The ASUVmean VAT/ ASUVmedian VAT was higher compared with MSUVmean VAT. This result may be explained by the fact that manual ROIs were placed in the low [18F]FDG uptake areas, in an attempt to avoid spillover, and therefore potentially suffer from selection bias. Furthermore, the current study showed that automated measurements of VAT were more accurate than manually drawn ROIs, as the reproducibly, especially intra observers, and the repeatability ICCs were much higher. A possible explanation for this might be that the uptake of [18F]FDG in VAT is not uniform. Therefore, the uptake in an ROI may be not representative for the effective mean uptake of [18F]FDG in the whole VAT region. However, it could be argued that in the current study the SUVmean is still influenced by spillover effects from other structures and may represent an overestimation of VAT activity. As the uptake of [18F]FDG in VAT is almost normal distributed, it seems likeable that SUVmean is a reliable parameter. Nevertheless, for a less normal distribution SUVmedian can be used. In addition, [18F]FDG uptake in VAT measured as SUVmedian is also higher than measured with ROIs (0.59 vs.0.49 respectively). It may be the case that ROIs are an underestimation of [18F]FDG in VAT. As the combined volume of all ROIs is approximately 0.1 % of the total VAT volume, it is unlikely that ROIs reliable represent the overall [18F]FDG uptake in VAT, let alone an adequate method for readout of therapeutic approaches. Moreover, the automated measurement variation coefficient of the reproducibility between observers (0.6 %/0.5 %) and the repeatability (2.5 %/1.7 %) was far less compared with manual ROIs (19.2 and 12.6 %, respectively).

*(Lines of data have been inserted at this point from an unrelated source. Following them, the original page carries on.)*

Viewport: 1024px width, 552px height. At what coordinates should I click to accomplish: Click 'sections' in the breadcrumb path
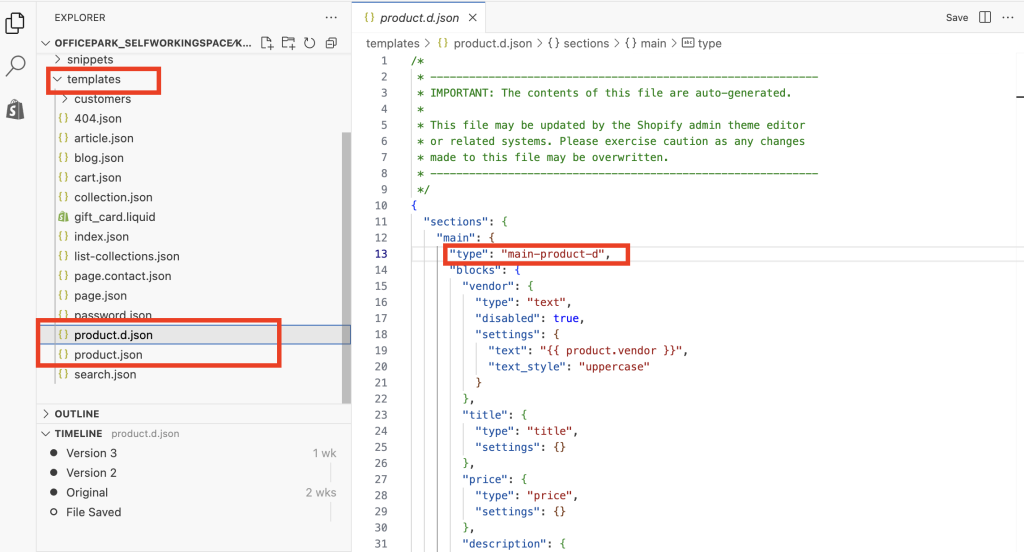(x=586, y=43)
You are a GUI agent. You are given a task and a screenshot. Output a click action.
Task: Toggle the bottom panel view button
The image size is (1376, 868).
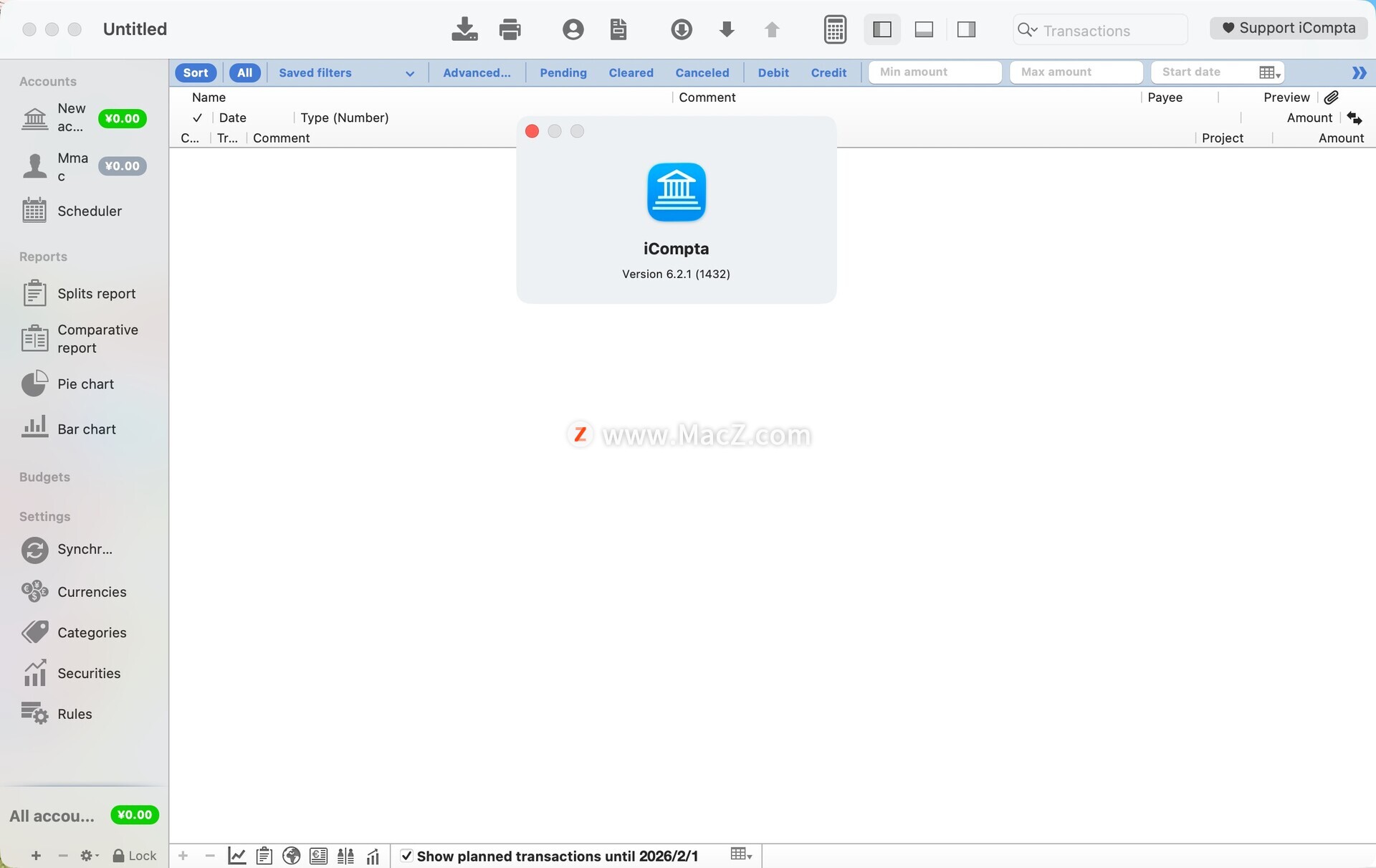[924, 29]
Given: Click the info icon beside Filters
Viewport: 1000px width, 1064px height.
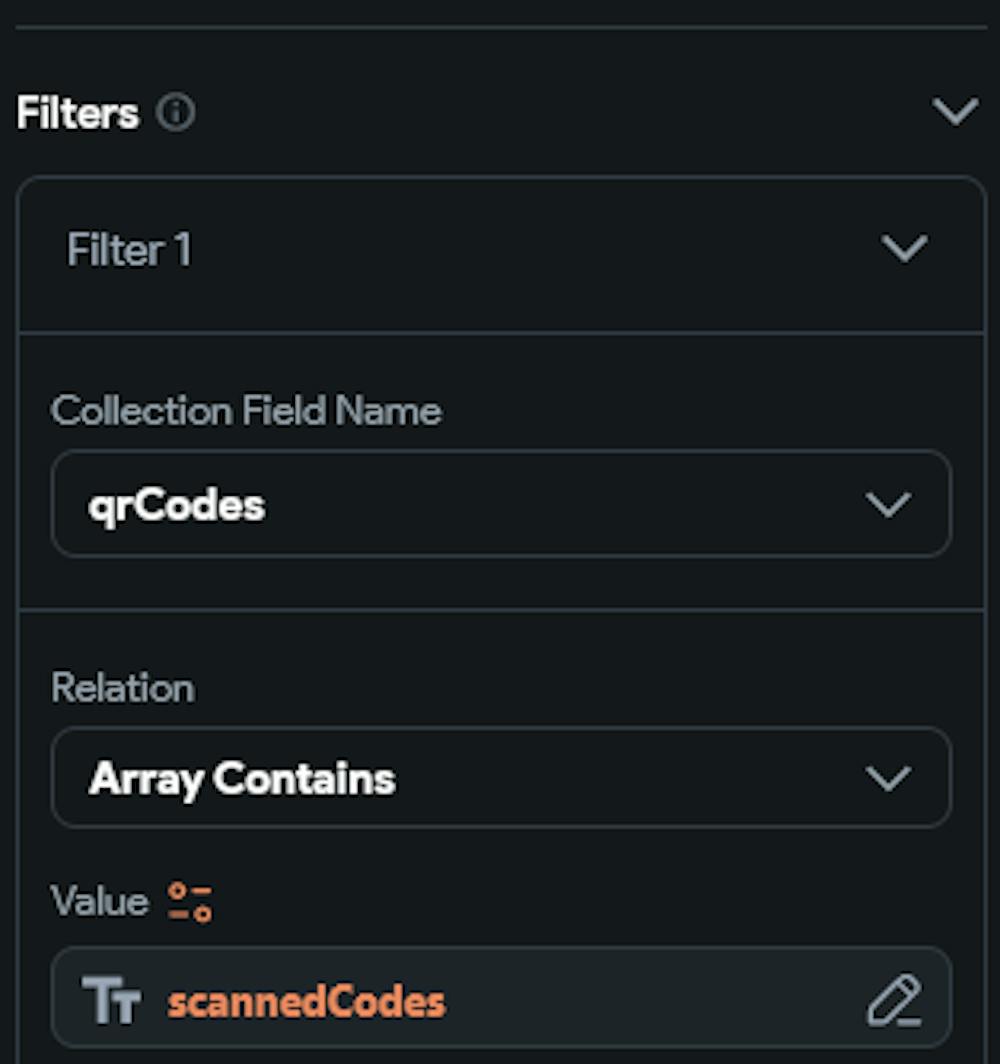Looking at the screenshot, I should click(x=176, y=113).
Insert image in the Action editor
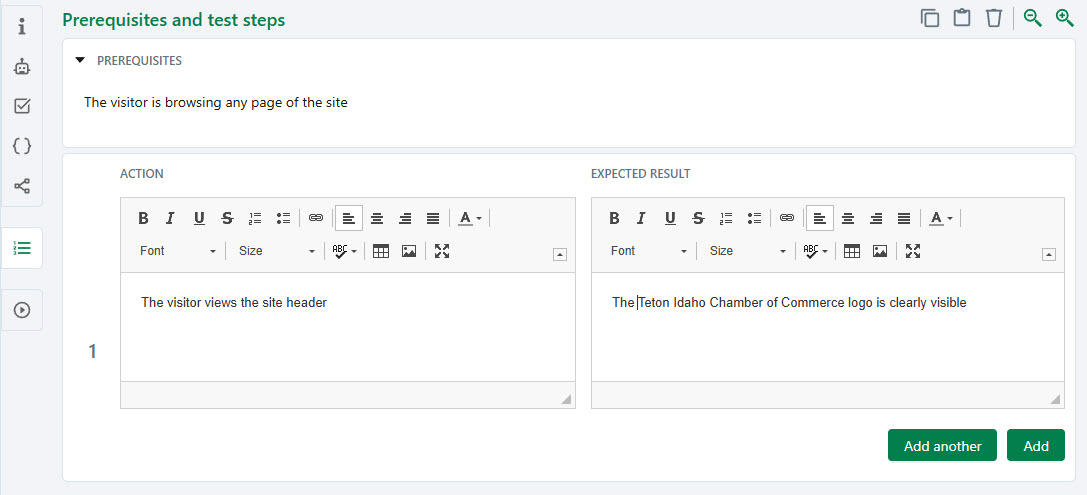The height and width of the screenshot is (495, 1087). (x=409, y=251)
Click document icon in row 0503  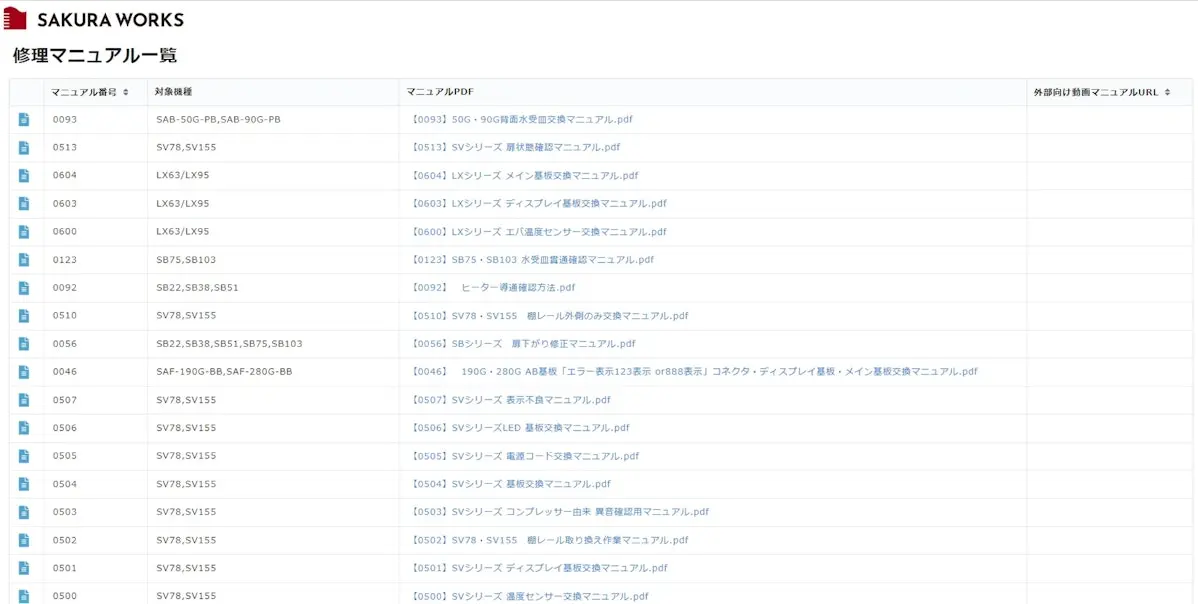click(24, 512)
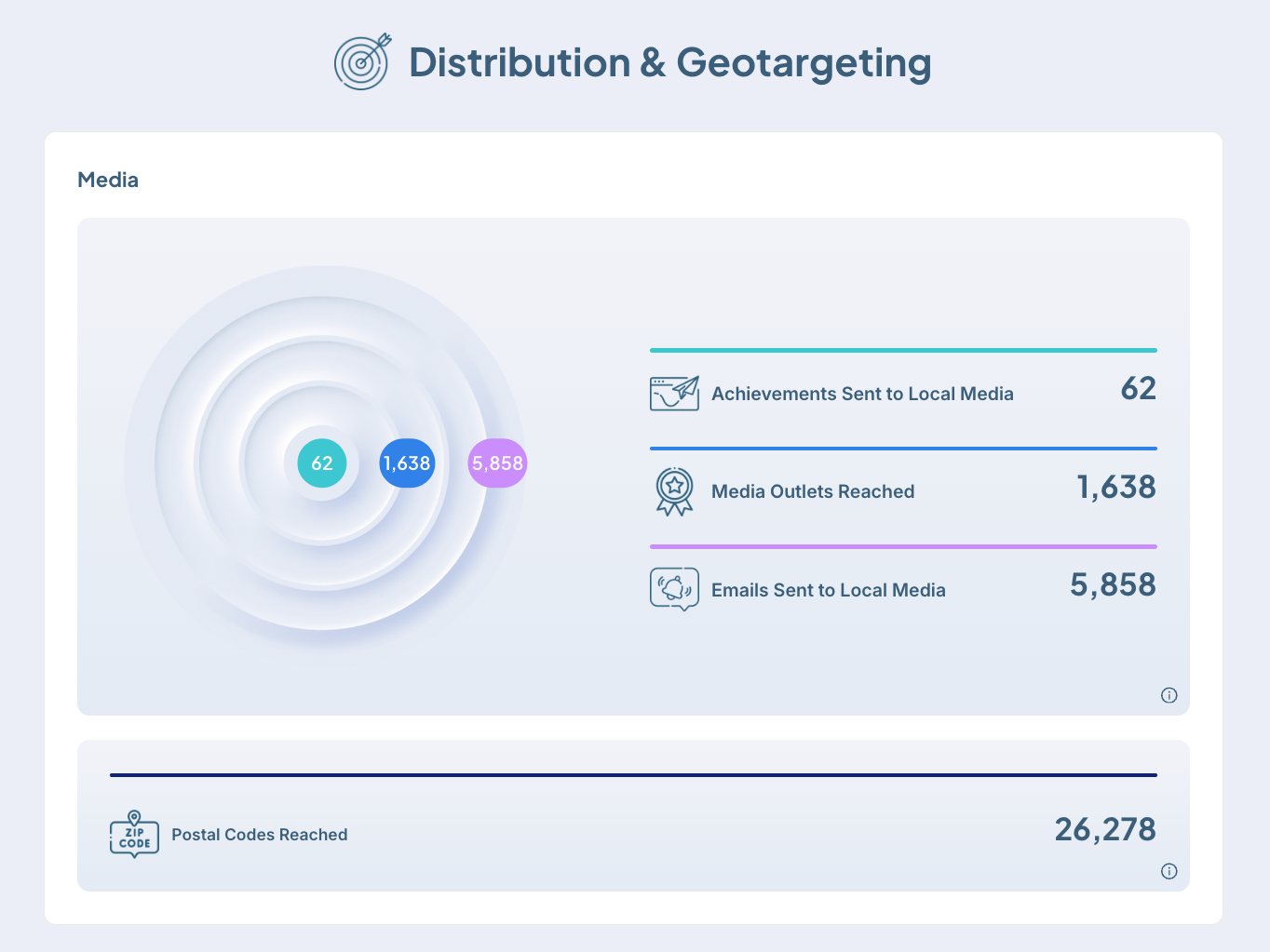Click the 26,278 postal codes value

(x=1104, y=829)
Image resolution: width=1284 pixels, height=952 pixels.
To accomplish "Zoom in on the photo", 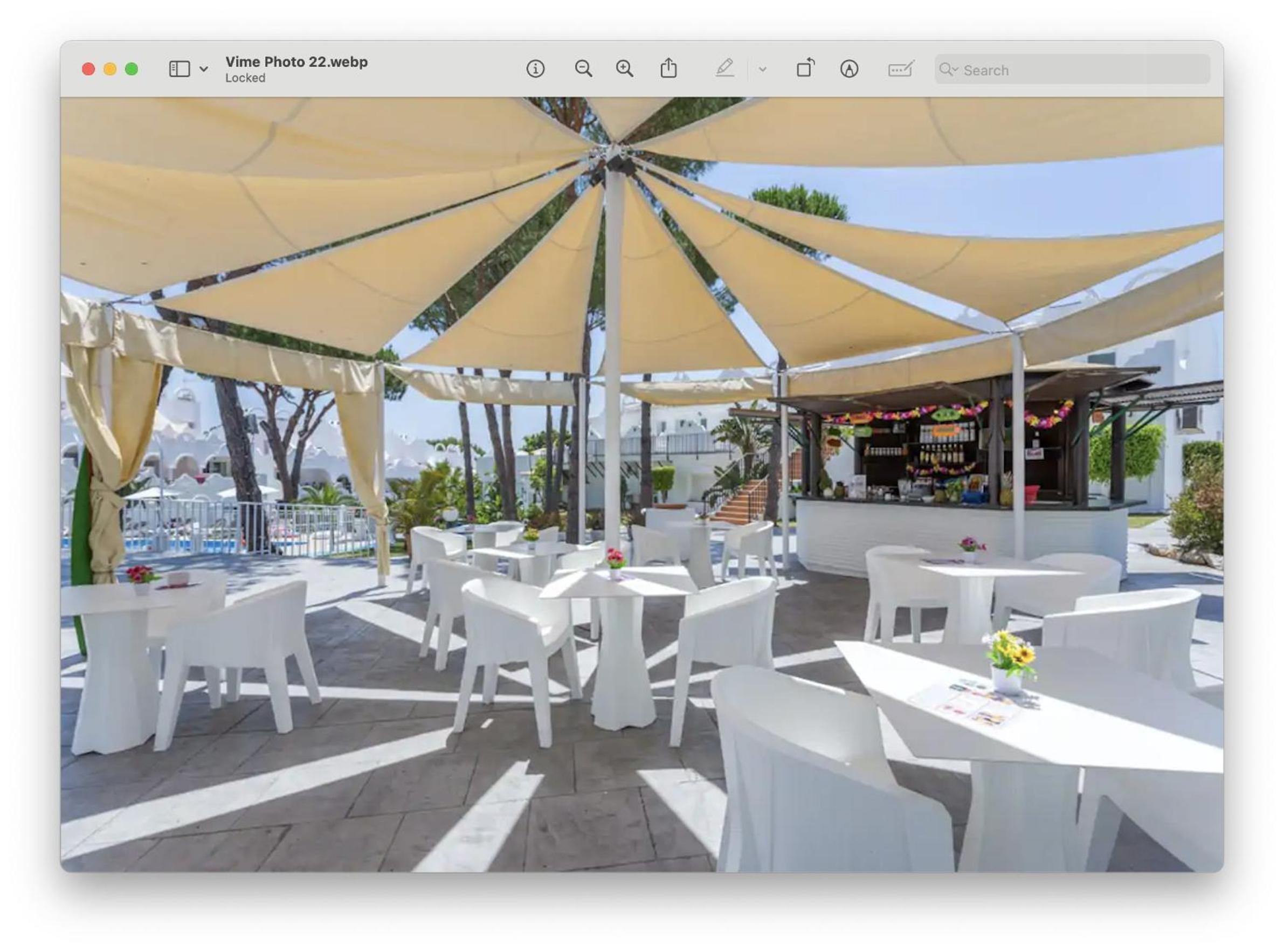I will pos(625,69).
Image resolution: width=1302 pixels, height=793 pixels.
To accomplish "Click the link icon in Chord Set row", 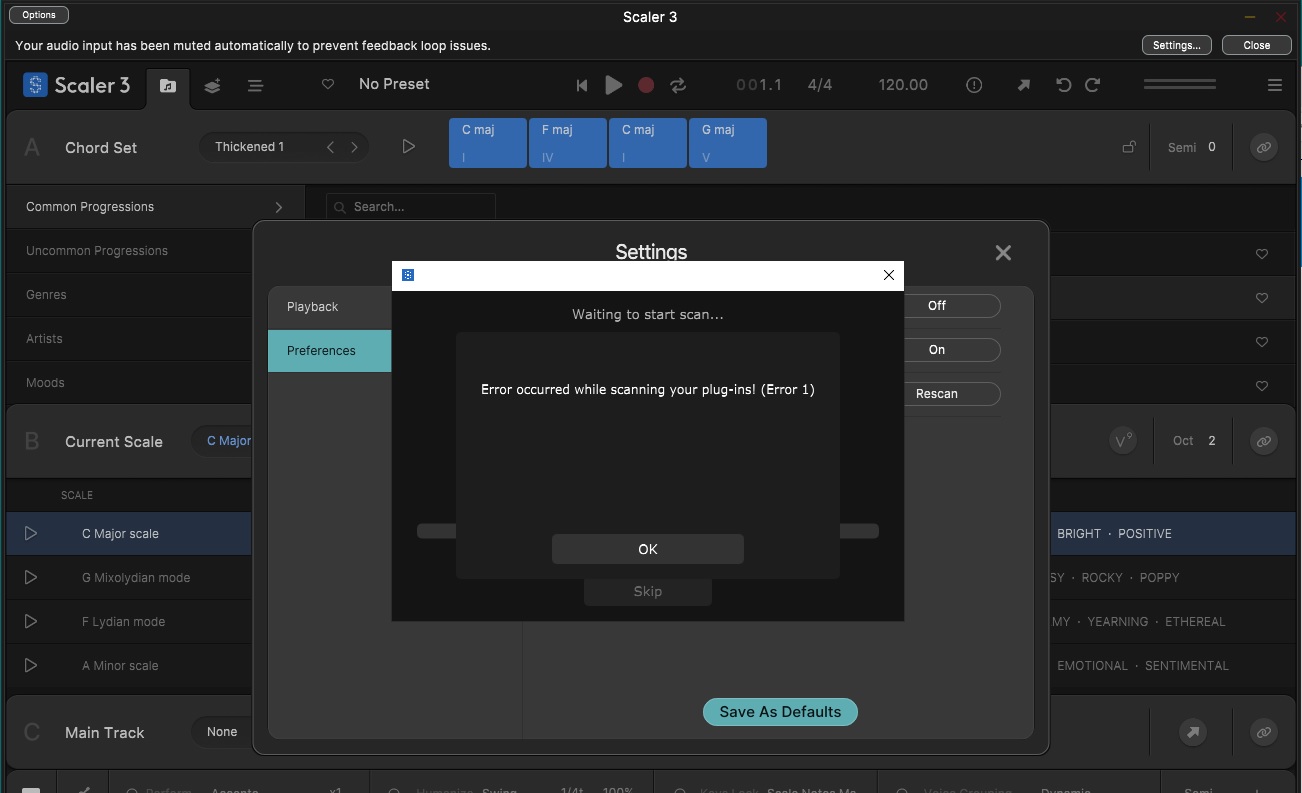I will pos(1264,147).
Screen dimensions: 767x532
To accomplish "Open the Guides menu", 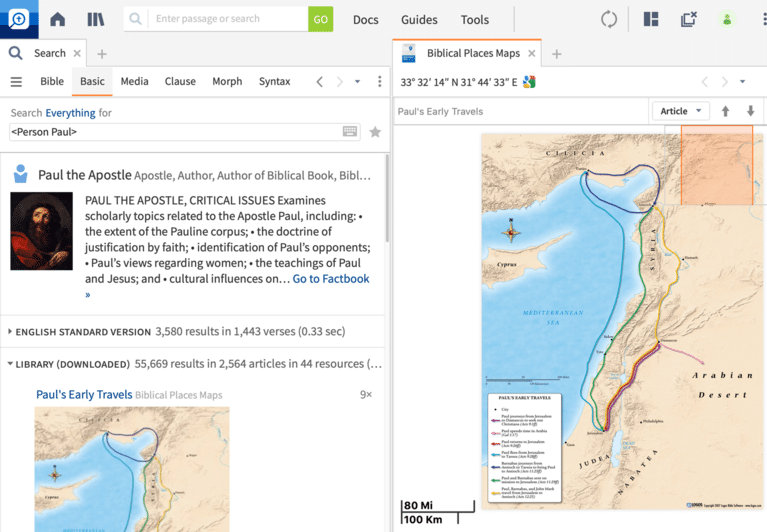I will pos(419,19).
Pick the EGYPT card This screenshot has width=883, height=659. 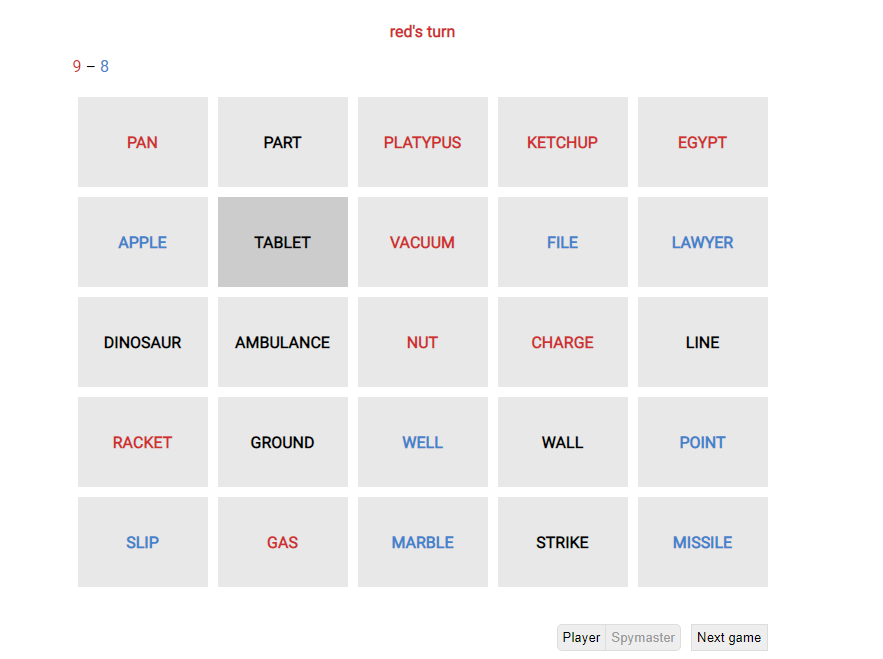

Our study also has some limitations. First, this study included predominantly patients with a healthy BMI (< 25) and no obese patients (BMI > 30). Therefore, it is uncertain if the automated method is also equally accurate in obese subjects. Secondly, in the current study the settings were optimized for analysis of VAT. As a result, the repeatability of automated metabolic assessment of SAT was lower than VAT. Thirdly, the [18F]FDG uptake in VAT was not compared with levels of adipokines or macrophage infiltration. Therefore, the hypothesis that the inflammatory state measured by [18F]FDG uptake in VAT is correlated with macrophage infiltration or is positively associated with adipokine levels could not be investigated. Further studies, which take levels of adipokines and macrophage infiltration in adipocytes into account, will need to be performed. Finally, it is unclear if the optimal SUV threshold and level of erosion found in this research are also optimal for other vendors. This requires a sensitivity analysis, which was not achievable within the scope of current study.

Conclusion

In summary, we conclude that a (semi-)automated method is feasible and should be the preferred approach for metabolic assessment of VAT in PET/CT [18F]FDG data. Furthermore, the metabolic assessment of VAT may be useful for determining targets for treatment to reduce CV risk.